Let’s see: what should I order? A sundowner? No, the sun’s low on the horizon but won’t really set. And the Midnight Sun is anything but a downer.
It’s not quite the time for a tequila sunrise either.
The sun’s dip and almost instant rebound from the horizon is nature’s summer floor show above the Arctic Circle and Sojourn’s Observation Lounge is packed.
As the midnight hour gets closer it might as well have been New Year’s Eve with passengers in a party mood in this elegant lounge with a wraparound view at the bow of the ship.
The pianist is tactfully fending off a would-be Elton John who’d like to join him on the stage to do an impromptu version of Crocodile Rock. Karaoke would be a distraction on a magical night like this.
Seabourn’s bar staff always know what you’re drinking, your tab is gratis, and they make sure your glass never runs dry. That lets passengers devote full attention to mingling and sharing toasts to the good life and the day trips they did today—or was it yesterday?– to Norway’s North Cape.

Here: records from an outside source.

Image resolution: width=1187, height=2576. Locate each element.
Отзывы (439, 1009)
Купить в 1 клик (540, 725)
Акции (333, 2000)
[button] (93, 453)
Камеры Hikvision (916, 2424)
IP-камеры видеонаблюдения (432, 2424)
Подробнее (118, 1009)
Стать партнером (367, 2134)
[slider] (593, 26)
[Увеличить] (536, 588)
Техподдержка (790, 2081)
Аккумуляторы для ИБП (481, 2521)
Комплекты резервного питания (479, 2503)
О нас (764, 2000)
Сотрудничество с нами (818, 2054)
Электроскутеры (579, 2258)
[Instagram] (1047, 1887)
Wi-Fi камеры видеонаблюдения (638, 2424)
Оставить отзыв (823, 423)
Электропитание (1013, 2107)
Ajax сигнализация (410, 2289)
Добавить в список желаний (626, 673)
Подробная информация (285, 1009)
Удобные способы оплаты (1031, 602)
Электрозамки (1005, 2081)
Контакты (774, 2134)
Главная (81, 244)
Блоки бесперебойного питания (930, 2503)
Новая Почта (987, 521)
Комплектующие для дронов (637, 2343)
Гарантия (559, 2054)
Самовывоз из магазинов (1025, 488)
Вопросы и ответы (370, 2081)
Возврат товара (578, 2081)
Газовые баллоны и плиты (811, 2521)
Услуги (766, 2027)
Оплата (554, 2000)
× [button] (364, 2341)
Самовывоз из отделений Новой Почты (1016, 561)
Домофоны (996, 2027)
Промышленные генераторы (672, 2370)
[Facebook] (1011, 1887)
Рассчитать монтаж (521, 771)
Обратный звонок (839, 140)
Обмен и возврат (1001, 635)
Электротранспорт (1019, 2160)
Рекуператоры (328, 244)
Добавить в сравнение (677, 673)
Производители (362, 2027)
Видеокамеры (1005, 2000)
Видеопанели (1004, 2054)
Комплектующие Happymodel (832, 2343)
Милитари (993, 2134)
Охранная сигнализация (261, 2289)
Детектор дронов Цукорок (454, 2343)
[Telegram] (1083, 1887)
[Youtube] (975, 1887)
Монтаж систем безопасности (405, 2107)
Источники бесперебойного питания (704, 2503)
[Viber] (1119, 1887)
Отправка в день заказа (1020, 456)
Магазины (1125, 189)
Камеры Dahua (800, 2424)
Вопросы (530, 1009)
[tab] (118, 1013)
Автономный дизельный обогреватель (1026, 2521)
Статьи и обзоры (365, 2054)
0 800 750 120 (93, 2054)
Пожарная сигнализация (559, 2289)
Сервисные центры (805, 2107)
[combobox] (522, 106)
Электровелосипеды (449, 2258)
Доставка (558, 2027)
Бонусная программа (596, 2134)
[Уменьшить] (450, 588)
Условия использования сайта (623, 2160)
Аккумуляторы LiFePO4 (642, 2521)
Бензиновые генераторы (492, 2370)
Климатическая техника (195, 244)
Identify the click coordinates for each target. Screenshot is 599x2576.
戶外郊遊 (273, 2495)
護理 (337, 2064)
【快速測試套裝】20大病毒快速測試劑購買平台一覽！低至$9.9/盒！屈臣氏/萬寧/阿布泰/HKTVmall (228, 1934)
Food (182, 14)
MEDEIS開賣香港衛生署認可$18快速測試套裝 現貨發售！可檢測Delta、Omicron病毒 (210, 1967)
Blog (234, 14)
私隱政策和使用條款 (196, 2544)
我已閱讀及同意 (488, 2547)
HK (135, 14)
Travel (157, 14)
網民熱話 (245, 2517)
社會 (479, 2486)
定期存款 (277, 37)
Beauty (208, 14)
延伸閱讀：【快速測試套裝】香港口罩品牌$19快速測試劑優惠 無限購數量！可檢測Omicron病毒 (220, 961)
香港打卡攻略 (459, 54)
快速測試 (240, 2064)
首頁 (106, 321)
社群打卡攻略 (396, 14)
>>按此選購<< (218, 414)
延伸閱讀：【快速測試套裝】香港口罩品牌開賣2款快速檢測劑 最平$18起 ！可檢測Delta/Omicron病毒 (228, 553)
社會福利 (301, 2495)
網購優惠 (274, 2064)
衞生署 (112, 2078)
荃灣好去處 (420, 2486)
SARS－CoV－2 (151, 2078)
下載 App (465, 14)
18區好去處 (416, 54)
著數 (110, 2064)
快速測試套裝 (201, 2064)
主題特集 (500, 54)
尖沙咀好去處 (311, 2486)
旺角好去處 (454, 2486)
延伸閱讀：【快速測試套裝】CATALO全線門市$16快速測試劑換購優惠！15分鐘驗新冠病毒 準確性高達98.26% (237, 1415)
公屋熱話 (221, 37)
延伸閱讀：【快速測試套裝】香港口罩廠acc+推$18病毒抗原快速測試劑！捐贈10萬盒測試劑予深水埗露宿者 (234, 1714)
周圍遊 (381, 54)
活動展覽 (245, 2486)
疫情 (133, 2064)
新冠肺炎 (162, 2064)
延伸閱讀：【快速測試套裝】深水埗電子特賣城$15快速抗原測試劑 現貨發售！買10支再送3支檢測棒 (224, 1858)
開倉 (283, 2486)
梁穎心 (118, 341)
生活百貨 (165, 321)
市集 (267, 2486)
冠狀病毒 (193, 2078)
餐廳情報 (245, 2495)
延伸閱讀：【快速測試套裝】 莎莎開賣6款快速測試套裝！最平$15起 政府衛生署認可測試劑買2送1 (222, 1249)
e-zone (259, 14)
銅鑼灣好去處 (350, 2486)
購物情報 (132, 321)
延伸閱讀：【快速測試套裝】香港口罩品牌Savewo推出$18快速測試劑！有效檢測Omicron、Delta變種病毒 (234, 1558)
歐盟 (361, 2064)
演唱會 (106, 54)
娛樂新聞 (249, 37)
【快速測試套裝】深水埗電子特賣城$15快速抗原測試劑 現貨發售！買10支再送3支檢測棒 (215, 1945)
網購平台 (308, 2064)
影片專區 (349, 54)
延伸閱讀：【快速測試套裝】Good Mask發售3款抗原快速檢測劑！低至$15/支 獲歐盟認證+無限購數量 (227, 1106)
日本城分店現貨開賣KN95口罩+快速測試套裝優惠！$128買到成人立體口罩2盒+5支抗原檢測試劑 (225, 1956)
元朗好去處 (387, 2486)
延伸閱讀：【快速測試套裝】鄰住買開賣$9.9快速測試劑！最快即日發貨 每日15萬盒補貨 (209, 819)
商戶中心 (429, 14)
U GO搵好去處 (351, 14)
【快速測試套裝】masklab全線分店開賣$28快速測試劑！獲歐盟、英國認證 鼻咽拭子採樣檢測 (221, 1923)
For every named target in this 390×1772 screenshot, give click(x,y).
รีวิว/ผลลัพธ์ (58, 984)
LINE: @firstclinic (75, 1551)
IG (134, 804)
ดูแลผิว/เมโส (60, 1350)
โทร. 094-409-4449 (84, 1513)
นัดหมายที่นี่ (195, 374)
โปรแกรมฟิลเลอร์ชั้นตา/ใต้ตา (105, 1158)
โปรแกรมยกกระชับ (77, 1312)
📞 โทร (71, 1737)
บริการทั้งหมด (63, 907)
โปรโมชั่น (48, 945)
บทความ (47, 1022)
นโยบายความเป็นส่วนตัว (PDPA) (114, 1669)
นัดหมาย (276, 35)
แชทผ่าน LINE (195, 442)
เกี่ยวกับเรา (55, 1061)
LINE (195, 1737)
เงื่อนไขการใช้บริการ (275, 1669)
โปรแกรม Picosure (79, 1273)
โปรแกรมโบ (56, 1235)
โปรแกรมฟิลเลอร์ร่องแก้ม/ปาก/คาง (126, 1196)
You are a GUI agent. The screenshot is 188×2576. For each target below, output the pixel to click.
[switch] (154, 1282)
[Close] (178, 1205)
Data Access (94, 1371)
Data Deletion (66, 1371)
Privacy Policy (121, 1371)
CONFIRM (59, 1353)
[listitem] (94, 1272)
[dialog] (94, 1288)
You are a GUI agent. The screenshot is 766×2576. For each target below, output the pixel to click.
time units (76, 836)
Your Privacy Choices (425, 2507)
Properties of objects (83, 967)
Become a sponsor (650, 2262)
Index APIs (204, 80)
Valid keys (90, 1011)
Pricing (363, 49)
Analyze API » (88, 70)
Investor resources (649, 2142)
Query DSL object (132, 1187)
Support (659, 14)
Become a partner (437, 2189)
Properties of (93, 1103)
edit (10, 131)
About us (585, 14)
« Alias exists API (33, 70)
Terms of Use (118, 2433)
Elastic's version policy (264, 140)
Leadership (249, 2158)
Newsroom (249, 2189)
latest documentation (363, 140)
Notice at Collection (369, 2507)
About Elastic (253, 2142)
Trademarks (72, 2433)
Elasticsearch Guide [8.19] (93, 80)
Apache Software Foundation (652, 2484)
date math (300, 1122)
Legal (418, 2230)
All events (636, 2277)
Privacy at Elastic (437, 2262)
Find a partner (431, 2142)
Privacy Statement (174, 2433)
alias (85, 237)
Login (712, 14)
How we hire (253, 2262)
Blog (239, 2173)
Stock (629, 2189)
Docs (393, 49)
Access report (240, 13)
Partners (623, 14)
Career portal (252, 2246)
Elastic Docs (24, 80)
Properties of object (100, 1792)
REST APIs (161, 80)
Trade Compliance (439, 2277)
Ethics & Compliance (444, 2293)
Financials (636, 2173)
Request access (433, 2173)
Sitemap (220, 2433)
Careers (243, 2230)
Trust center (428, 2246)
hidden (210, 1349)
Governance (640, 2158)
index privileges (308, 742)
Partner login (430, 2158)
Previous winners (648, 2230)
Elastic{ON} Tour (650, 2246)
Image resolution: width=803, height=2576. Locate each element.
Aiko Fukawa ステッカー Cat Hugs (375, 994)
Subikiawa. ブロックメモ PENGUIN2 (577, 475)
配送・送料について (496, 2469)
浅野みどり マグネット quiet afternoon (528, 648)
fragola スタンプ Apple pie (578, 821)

Nature is cooperating beautifully, with pristine skies all day and only a few distant clouds on the horizon this evening. The angelic wisps of white that are in the sky just add to the effect, and as the sun gets lower white and grey clouds take on colorful glows in spectrums of orange and pink. Because the sun’s rays reflect off the bottom of clouds and shine through the top they can create remarkable 3D effects in the sky.
We take intermittent breaks from the swell party inside to foray out on deck to capture images on cameras or iPhones or just take deep mental notes and breathe in a scene that changes by the moment. I’ll let some pictures tell the story:
Somehow it’s gotten to be 2 a.m. And the party’s only now winding down. I’m still mesmerized by the shifting pastel colors in the sky.
Seabourn’s parties are always memorable experiences. But now it’s time for bed.
Good night. See you later this morning.
If you’re planning a cruise to the land of the midnight sun, here are some facts to keep in mind:
The midnight sun is visible at the Arctic Circle from June 12 until July 1. The further north you go the longer this period extends.
Cruises that sail to Alaska typically only go as far north as Anchorage, which at 61 degrees north is just above the Arctic Circle. Cruises to the North Cape of Norway reach much further north: 71 degrees.
At the North Cape–the northern-most point of continental Europe–the sun is visible at midnight from mid-May to the end of July. Some cruises go further to the Svalbard archipelago further north where the white nights extend even longer, from about April 20 to August 20.
Some people might find it more difficult to get to sleep during a night that’s more like day. Seabourn fortunately has blackout curtains in the rooms. So when you finally retire you can easily fool your body clock into slumber.